Jonathan Pollak was handed a three-month prison term, on Monday, for taking part in a bicycle demonstration against the blockade on Gaza almost three years ago.
Israeli activist Jonathan Pollak was sentenced to three months in jail and ordered to pay NIS 1,500 for participating in a mass protest cycle ride against the blockade of the Gaza Strip in Tel Aviv, in January 2008.
Pollak, aged 28, rejected the offer of Tel Aviv Magistrate to alternatively do community service, claiming that he did not do anything wrong. He argued saying in a telephone interview quoted in the Guardian: ‘I have no doubt that what we did was right and, if anything, not sufficient considering what is being done in our name…If I have to go to prison to resist the occupation, I will do it gladly.’
Pollak commented that his sentence comes amidst a general deterioration in the right to dissent from Israeli occupation policies. His lawyer, Gaby Lasky, stated that it is uncommon for someone to be imprisoned in an illegal assembly case. An official at the court in Tel Aviv specified, however, that the Israeli activist had three prior convictions, including one with the charges of ‘distraction of order and vandalism’, and a three-month suspended sentence for protesting against the West Bank separation barrier.
Defense attorney Lasky also asserted that in a country where rabbis are not questioned when they are suspected of incitement against Arabs, on the basis of freedom of expression, it is inappropriate for the Israeli state to sentence Pollak to jail for participating in a demonstration.
Lasky has been arguing throughout the case that Pollak’s indictment was discriminatory. He said to The Independent he planned to tell the court: ‘It will be the justice system itself… that will need to lower its eyes in the face of the suffering inflicted on Gaza’s inhabitants, just as it … averts its vision every day when faced with the realities of the occupation.’
The Israeli police and the ministry of justice refused to comment on the sentence.
Dan Yakir, chief legal adviser of the Association for Civil Rights in Israel, condemned the imprisonment and reportedly pointed out: ‘The entire affair raises suspicion that Pollak was personally targeted because of his views in an attempt to silence him and prevent him from partaking in various acts of protest.’
Pollak said he regretted not having played a bigger role in the protest against the Gaza blockade.
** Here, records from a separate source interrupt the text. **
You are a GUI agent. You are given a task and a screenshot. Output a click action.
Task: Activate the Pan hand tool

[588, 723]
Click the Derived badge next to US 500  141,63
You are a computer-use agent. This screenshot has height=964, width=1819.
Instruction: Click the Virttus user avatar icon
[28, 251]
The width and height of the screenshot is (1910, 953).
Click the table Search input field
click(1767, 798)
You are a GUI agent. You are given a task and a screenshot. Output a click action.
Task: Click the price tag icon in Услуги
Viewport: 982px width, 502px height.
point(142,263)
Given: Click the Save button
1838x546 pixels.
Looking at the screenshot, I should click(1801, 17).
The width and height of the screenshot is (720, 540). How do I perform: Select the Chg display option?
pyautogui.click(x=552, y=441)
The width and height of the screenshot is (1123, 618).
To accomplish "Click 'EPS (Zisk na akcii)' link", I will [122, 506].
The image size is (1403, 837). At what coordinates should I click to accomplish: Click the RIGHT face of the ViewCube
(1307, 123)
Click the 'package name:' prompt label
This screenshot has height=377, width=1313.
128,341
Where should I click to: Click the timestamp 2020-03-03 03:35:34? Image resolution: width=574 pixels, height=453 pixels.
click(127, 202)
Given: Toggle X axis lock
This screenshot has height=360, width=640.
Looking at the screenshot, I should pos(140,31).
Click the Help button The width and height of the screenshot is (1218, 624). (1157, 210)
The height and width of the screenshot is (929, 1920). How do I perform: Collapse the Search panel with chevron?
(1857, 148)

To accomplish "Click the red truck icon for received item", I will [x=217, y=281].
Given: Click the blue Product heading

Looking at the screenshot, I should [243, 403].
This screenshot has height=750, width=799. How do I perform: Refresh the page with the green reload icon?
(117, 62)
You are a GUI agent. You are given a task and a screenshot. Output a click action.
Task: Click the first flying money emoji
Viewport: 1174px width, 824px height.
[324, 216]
He was quoted by Haaretz stating: ‘Your honor said during the trial that a trial is not a political affair but matter of the law…I have to say that in this trial there is nothing but politics.’
The sentence was put on a 15-day hold after the defense attorney’s request, to enable Pollak to consider appealing to the district court.
Mr Pollak is one of the founders of the Israeli activist group Anarchists against the Wall, known to demonstrate weekly alongside Palestinians against the Wall and settlements in the Occupied Territories.
He attended the first of many other demonstrations as a months-old babe-in-arms at the mass rally in Tel Aviv calling for an end to the first Lebanon war in 1982. He found himself drawn into the second Intifada as well as the very first anti-Wall protests in the West Bank village of Jayyous.